Chitinase genes (CHIA s) provide genomic footprints of a post-Cretaceous dietary radiation in placental mammals

Abstract

The end-Cretaceous extinction led to a massive faunal turnover, with placental mammals radiating in the wake of nonavian dinosaurs. Fossils indicate that Cretaceous stem placentals were generally insectivorous, whereas their earliest Cenozoic descendants occupied a variety of dietary niches. It is hypothesized that this dietary radiation resulted from the opening of niche space, following the extinction of dinosaurian carnivores and herbivores. We provide the first genomic evidence for the occurrence and timing of this dietary radiation in placental mammals. By comparing the genomes of 107 placental mammals, we robustly infer that chitinase genes (CHIAs), encoding enzymes capable of digesting insect exoskeletal chitin, were present as five functional copies in the ancestor of all placental mammals, and the number of functional CHIAs in the genomes of extant species positively correlates with the percentage of invertebrates in their diets. The diverse repertoire of CHIAs in early placental mammals corroborates fossil evidence of insectivory in Cretaceous eutherians, with descendant lineages repeatedly losing CHIAs beginning at the Cretaceous/Paleogene (K/Pg) boundary as they radiated into noninsectivorous niches. Furthermore, the timing of gene loss suggests that interordinal diversification of placental mammals in the Cretaceous predates the dietary radiation in the early Cenozoic, helping to reconcile a long-standing debate between molecular timetrees and the fossil record. Our results demonstrate that placental mammal genomes, including humans, retain a molecular record of the post-K/Pg placental adaptive radiation in the form of numerous chitinase pseudogenes.

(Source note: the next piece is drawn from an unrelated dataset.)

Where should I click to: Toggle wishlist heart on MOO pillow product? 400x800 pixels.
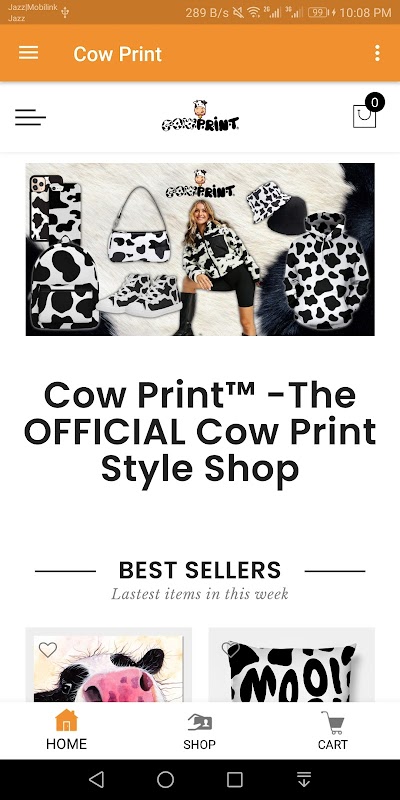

Fig. 1. Placental mammal CHIA gene tree, simplified from fig. S3.

Closed circles indicate functional CHIAs, and open circles indicate pseudogenic CHIAs and/or CHIAs lacking a chitinolytic and/or chitin-binding domain. Colored branches correspond to a subset of placental mammal clades: green, Cetartiodactyla; orange, Carnivora; pink, Perissodactyla; red, Xenarthra; purple, Afrotheria; brown, Scandentia; cyan, Strepsirrhini; blue, Anthropoidea; yellow, Dermoptera. Silhouettes and licenses here and throughout are from phylopic.org.

Fig. 2. PGLS regression of the number of functional contig-derived CHIAs versus the percent of the diet consisting of invertebrates.

See text for discussion of highlighted species.

Fig. 3. Examples of CHIA shared inactivating mutations.

Each alignment has a Tarsius syrichta ortholog to provide a functional outgroup comparison. See Fig. 4 for gene inactivations shown in (A) to (M) mapped onto the placental mammal phylogeny.

Fig. 4. Patterns of CHIA loss through time.

(A) The cumulative number of CHIA losses in placental mammals relative to the origin of eutherians, placental mammals, and the K/Pg boundary. Red symbols indicate mean estimates of gene inactivation dates based on four model assumptions, and purple symbols indicate minimum pseudogenization dates based on shared inactivating mutations. Solid bars indicate the range of estimates (table S7), and dashed bars indicate potential range of dates based on branch lengths. (B) The phylogenetic positioning of the CHIA inactivation estimates shown in (A). Letters correspond to gene losses shown in Fig. 3. (C) Timetree (24) indicating lineages sampled for CHIA analyses (red branches). The dashed box indicates zoomed-in portion of phylogeny shown in (B).